Records for processing:
-.-.-

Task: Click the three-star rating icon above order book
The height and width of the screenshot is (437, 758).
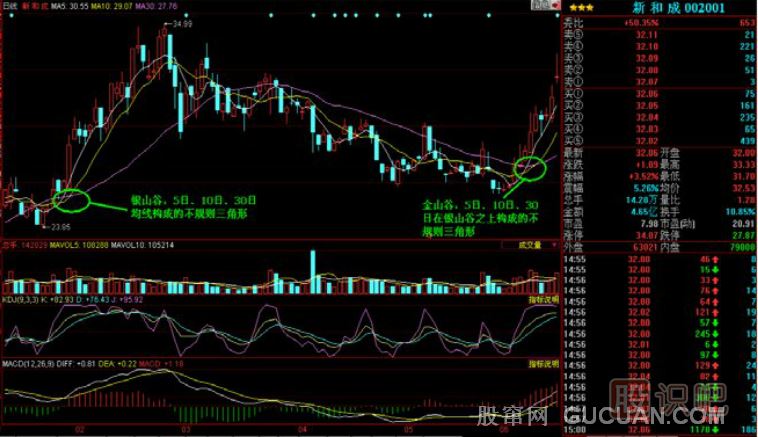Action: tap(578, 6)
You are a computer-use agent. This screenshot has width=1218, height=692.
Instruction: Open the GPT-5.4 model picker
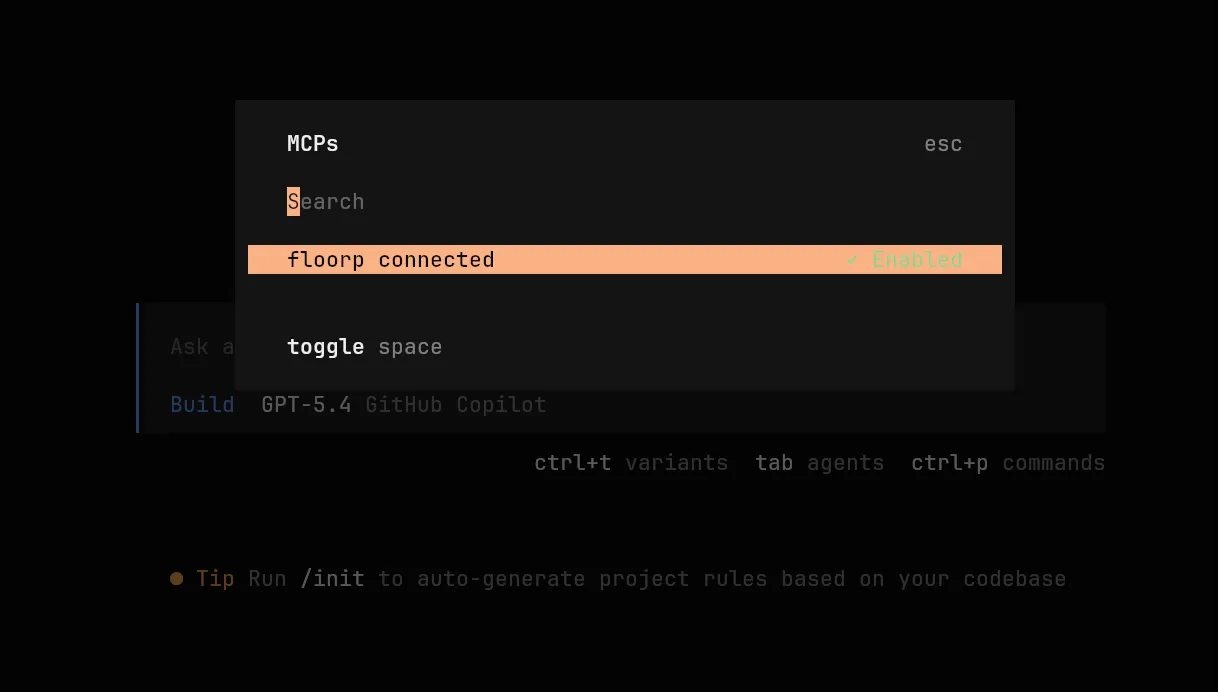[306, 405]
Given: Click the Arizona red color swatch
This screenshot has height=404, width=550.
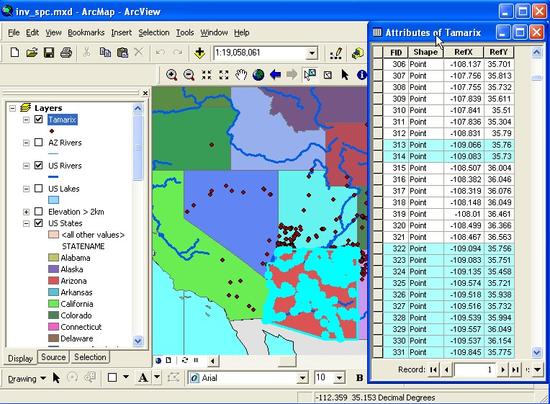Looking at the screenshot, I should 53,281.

-.-.-

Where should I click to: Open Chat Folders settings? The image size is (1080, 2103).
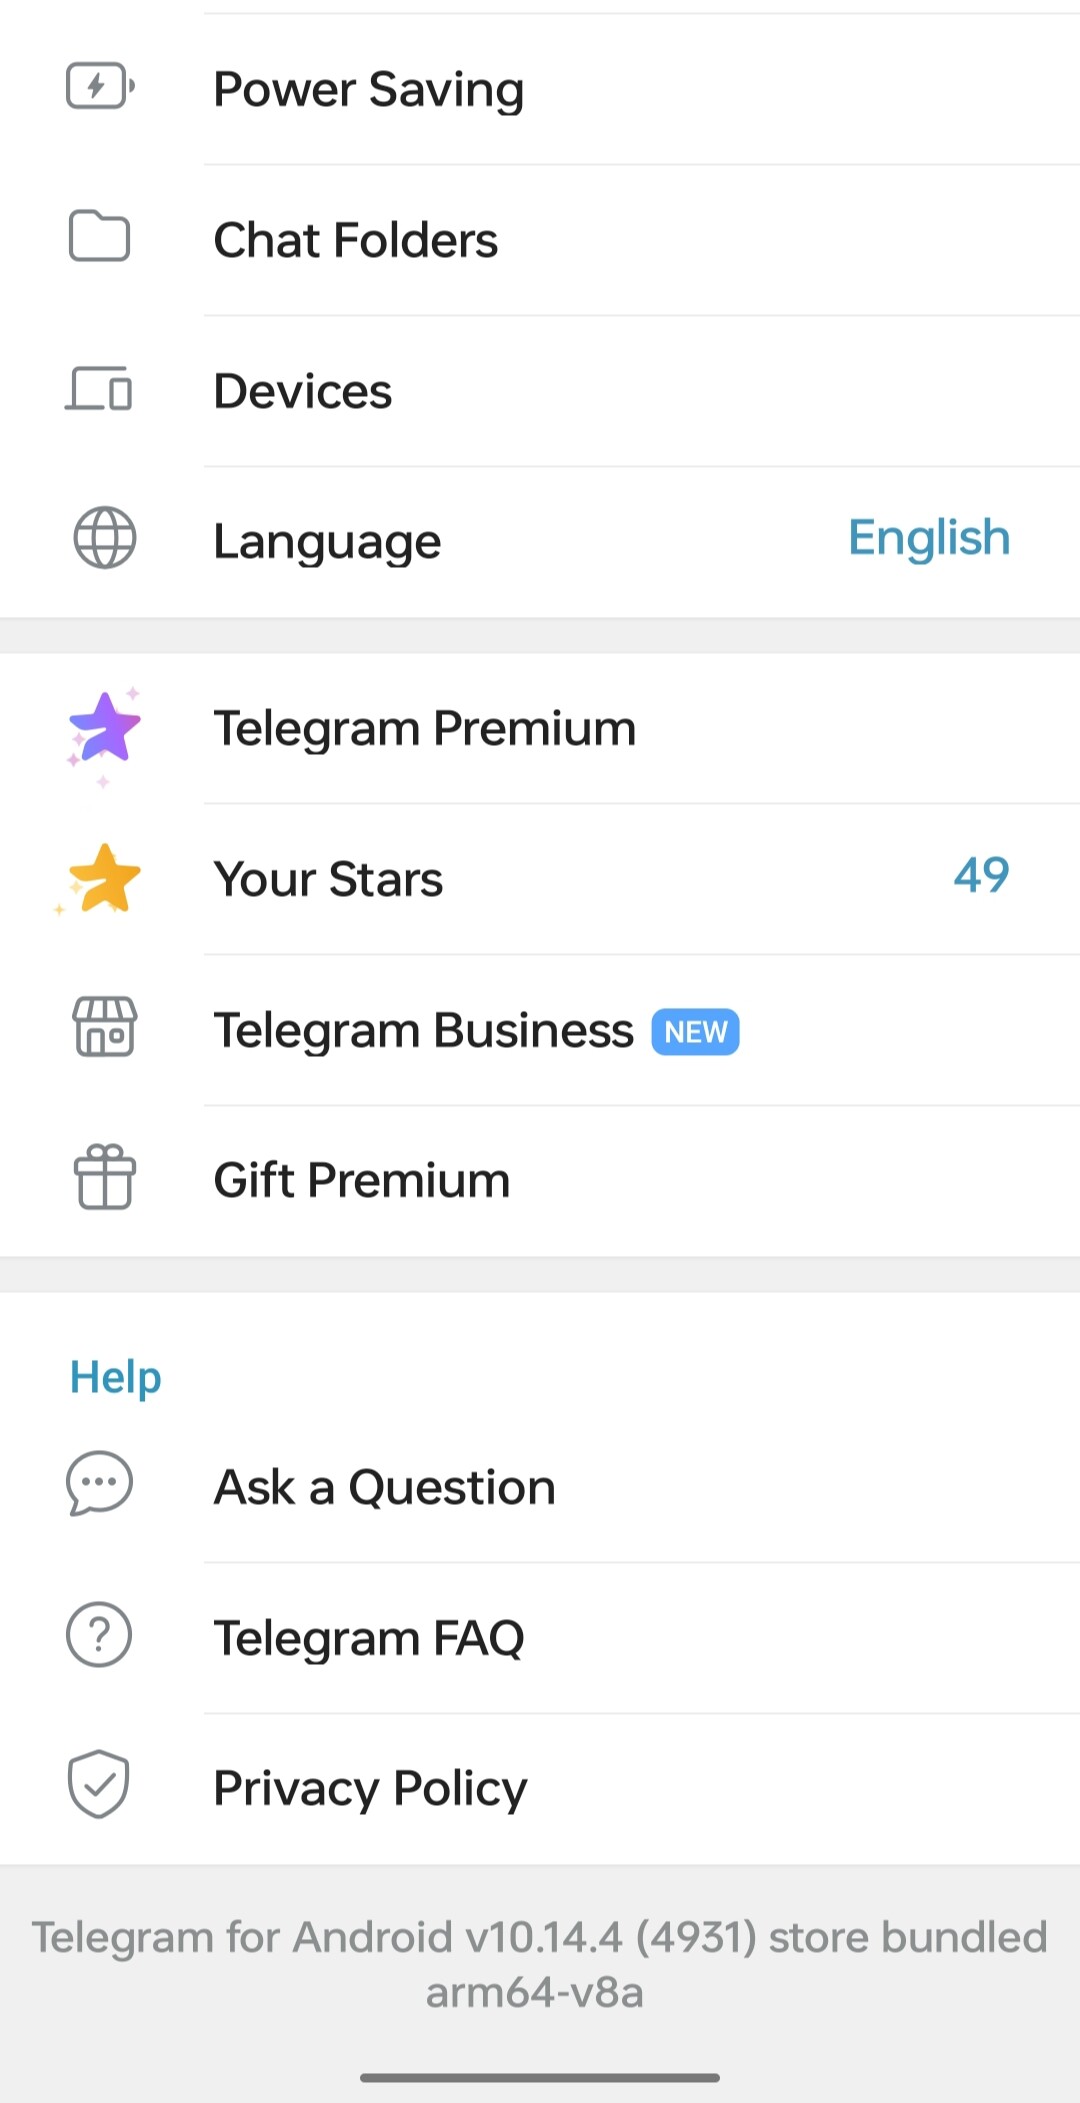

-.-.-

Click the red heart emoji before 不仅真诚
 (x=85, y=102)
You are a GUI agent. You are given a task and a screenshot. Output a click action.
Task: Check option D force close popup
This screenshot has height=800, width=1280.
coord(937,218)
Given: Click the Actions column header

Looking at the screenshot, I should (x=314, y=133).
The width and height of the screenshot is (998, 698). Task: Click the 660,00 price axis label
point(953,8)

-.-.-

What is being asked: For this exercise, transcribe exactly the part of the records above that opens with the line containing "The height and" and closes with the one containing "Given: Click the Arizona red color swatch". Pictures are not part of the copy.

Output below:
The height and width of the screenshot is (437, 758).
Action: tap(578, 6)
You are a computer-use agent. This screenshot has width=1218, height=692.
Instruction: Open the GPT-5.4 model picker
[306, 405]
Given: Click the Arizona red color swatch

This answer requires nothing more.